Source text.

Does this means that "something" (Nippy ?) converts object arrays into double arrays or the other way arround? Or are we still see a "rendering" issue in Clerk ? It goes away when cleaning caches (but comes back on next JVM restart)

mkvlr15:02:09

do you have a small repro of the above error?

Carsten Behring15:02:58

doing: 1. (clerk/show! "src/kaggle.clj") 2. JVM restart 3. (clerk/show! "src/kaggle.clj")

Carsten Behring15:02:04

should trigger it

mkvlr15:02:19

thanks, I’ll try…

mkvlr15:02:51

btw, you’re still mostly working with the file watcher, right?

mkvlr15:02:29

can highly recommend trying with a hotkey for clerk/show! https://github.com/nextjournal/clerk#editor-workflow

Carsten Behring15:02:57

Regarding "configurable caching": I have my TMD datasets often nested inside a map. This seems to make specific caching via annotations pretty hard. Viewers are simpler, as we control well what to view, while data structures are often just big maps. An other way to say this: The caching should be IMHO completely invisible even if this means that persistent caching (across restarts) is not possible. To wonder about the viewers is quite some work already, to wonder about "how to store objects" should be avoided. (specially as I have not yet a use case for the persistence)

Carsten Behring15:02:44

No, I went to hot key in emacs. Very good, indeed ! "C-c c" does all of it:+1:

mkvlr15:02:00

> The caching should be IMHO completely invisible even if this means that persistent caching (across restarts) is not possible. that’s how it works now or am I misunderstanding?

mkvlr15:02:31

(well besides the bug you’re encountering 😹)

👍 1
mkvlr15:02:02

do you know which cell it is that causes the failure?

mkvlr16:02:07

seems to be this one (def test-data\n (load-hp-data \"test.csv.gz\"))

mkvlr16:02:59

this seems to be a more minimal repro

(ns kaggle-min
  (:require [nextjournal.clerk :as clerk]
            [tablecloth.api :as tc]))



(defn load-hp-data [file]
  (println "load a file : " file)
  (-> (tc/dataset file {:key-fn keyword})

Raw data.
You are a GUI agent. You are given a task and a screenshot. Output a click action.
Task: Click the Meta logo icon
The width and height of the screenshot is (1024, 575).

To do.
A) Answer these about the Clerk forum thread, one line each:
(i) What step makes the error go away for a while?
(ii) Which Emacs key binding does Carsten Behring say now does all of it?
(iii) What does mkvlr say is the def that seems to cause the failure?
B) Reproduce the part of the Clerk forum thread that begins at the words "No, I went to" and stops after "am I misunderstanding?", character for character.
C) Write the next part of the Clerk forum thread, starting right after its last line.

Answer set.
A)
(i) Cleaning caches.
(ii) "C-c c".
(iii) (def test-data (load-hp-data "test.csv.gz"))

B)
No, I went to hot key in emacs. Very good, indeed ! "C-c c" does all of it:+1:

mkvlr15:02:00

> The caching should be IMHO completely invisible even if this means that persistent caching (across restarts) is not possible. that’s how it works now or am I misunderstanding?

C)
      (tc/convert-types (zipmap [:BedroomAbvGr
                                 :BsmtFullBath
                                 :BsmtHalfBath
                                 :Fireplaces
                                 :FullBath
                                 :GarageCars
                                 :HalfBath
                                 :KitchenAbvGr
                                 :OverallCond
                                 :OverallQual
                                 :MoSold
                                 :TotRmsAbvGrd
                                 :MSSubClass]
                                (repeat :string)))))

(def df (load-hp-data "train.csv.gz"))

(defn ->table [df]
  (clerk/table {:head (tc/column-names df)
                :rows (tc/rows df :as-seqs)}))


;;  # The data
^{::clerk/width :full}
(->table df)

respatialized16:02:25

In my personal experience as a data science practitioner, I'd say if you're working with models and datasets that are expensive to retrain/recompute, you probably are going to need to think explicitly about how serializing to disk fits into a workflow at some point. I don't see why Clerk asking its users to be explicit about custom caching is really that different than a lot of work that's already a big part of the data science lifecycle. I think Clerk is a very useful library, but expecting it to work well with heavyweight computation like that without user-supplied configuration may be asking too much of it. My personal preference is for flexible configuration via programming that may require more upfront effort than configuration via settings that is more brittle.

2
Carsten Behring23:02:51

That is for sure true. There is a moment where exploration becomes engineering, and then Clerk is the wrong tool. But this line can be dynamic, and I think Clerk should support the use case where single form computations maybe takes 1 minute. And that minute I only want to wait if really needed (after changes of relevant code). And I think (and it seems so), that Clerk can bring that via caching.

👍 1
Carsten Behring19:02:24

The issue above is clearly related to caching. When I disable nippy cache, it goes away.

Carsten Behring12:02:22

@mkvlr I found the root cause of thge exception

Unhandled java.lang.ClassCastException
   class [D cannot be cast to class [Ljava.lang.Object; ([D and
   [Ljava.lang.Object; are in module java.base of loader 'bootstrap')

Carsten Behring12:02:58

it happens when Clerk calls on a dataset:

(#{:nextjournal/missing} df)

Carsten Behring12:02:20

The same exception hppens doing this:

(clerk/eval-string "df")

Carsten Behring12:02:23

So does this mean that the nippy caching changes somehow the dataset object and makes it "inconsistent" or something like this ?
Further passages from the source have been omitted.